Oathbringer is about a world on the edge of disaster.
What impressed me most with the first two novels of the Stormlight Archive is that Sanderson managed to offer a complete action of plot in a single novel. Both Way and Words are good novels on their own. Oathbringer relies more on its predecessors. This is only natural in a series, when a story has enough pieces that it won’t fit in a single book. And, if the worst thing I can say about Oathbringer is that it has “middle-book” syndrome, that’s really not such a bad thing.
Speaking of Oathbringer as a sequel (above and beyond standing on its own merits), it does fulfill many promises of the prior books. The reader gets many answers, and comes to understand much more about the Desolations and the Voidbringers (the antagonist forces). Sanderson continues to do some surprising and interesting things with them, and with how some characters respond to unexpected revelations.
In particular, I was pleasantly impressed that we weren’t kept waiting thirteen books for the end of the world (looking at you, Wheel of Time… Book 1 promises tarmon gai’don, another apocalypse, is coming, but we don’t get it until the end of the fourteen book series). Way says the Desolation is coming, and it’s here in Oathbringer.
If you like big fat fantasies (and haven’t already been reading the Stormlight Archive), you should read Oathbringer and its predecessors. I’m honestly not sure there’s a better fantasy saga currently being written.
Well, I suppose the big writing news this week is that I’ve effectively killed my NaNoWriMo attempt. Oathbringer is a cause of that in part, my Alcibiades paper for my Master’s is another cause, but I think the root of it comes down to being unprepared for NaNo.

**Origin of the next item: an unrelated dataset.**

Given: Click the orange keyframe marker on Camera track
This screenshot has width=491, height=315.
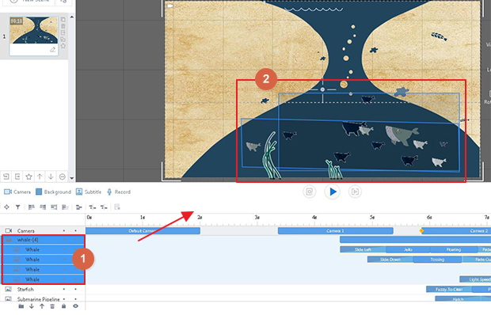Looking at the screenshot, I should pyautogui.click(x=421, y=231).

I actually feel okay about the plot, so far. It isn’t great, but it isn’t terrible. The biggest challenges are dissonance in tone and characterization.
I love my first chapter; I had a scene stirring around in my head for the aftermath of this big fight, and the main character just sitting down to focus on his breakfast. It came out way creepier than I intended, but I really like it. It’s strange and unsettling, and Alec (my MC) is a strange, unsettling dude.
But later on I have parts with him doing this really heroic stuff that just… doesn’t fit. The whole work feels a bit off, like if you were to drive an American car in Britain. It works, but only kinda sorta. I was trying to capture the constantly-moving rhythm of a thriller, like Angels & Demons by Dan Brown, or Relic by Douglas Preston & Lincoln Child, although more Young Adult in audience. So far the book is not YA (a mix of violence and swearing), but the general issues and situations and interactions are very YA, enough that I’m not sure they’d work for an adult audience.
The comparison I used in my writing group is that I tried to write YA James Bond (with scifi wizards tossed in), and instead I’ve ended up with a kind of twisted Dragon Ball Z.
Now, the good is that this stuff is really fun to write. Like, I’ve never fathomed how some indie authors can churn out two, three books per year, but if I could somehow market and develop novels that feel like the fun, flashy bits of my NaNo, I absolutely can see myself just popping them out. I feel like it’s not good, but it’s fun and escapist and exciting, and those are okay things too.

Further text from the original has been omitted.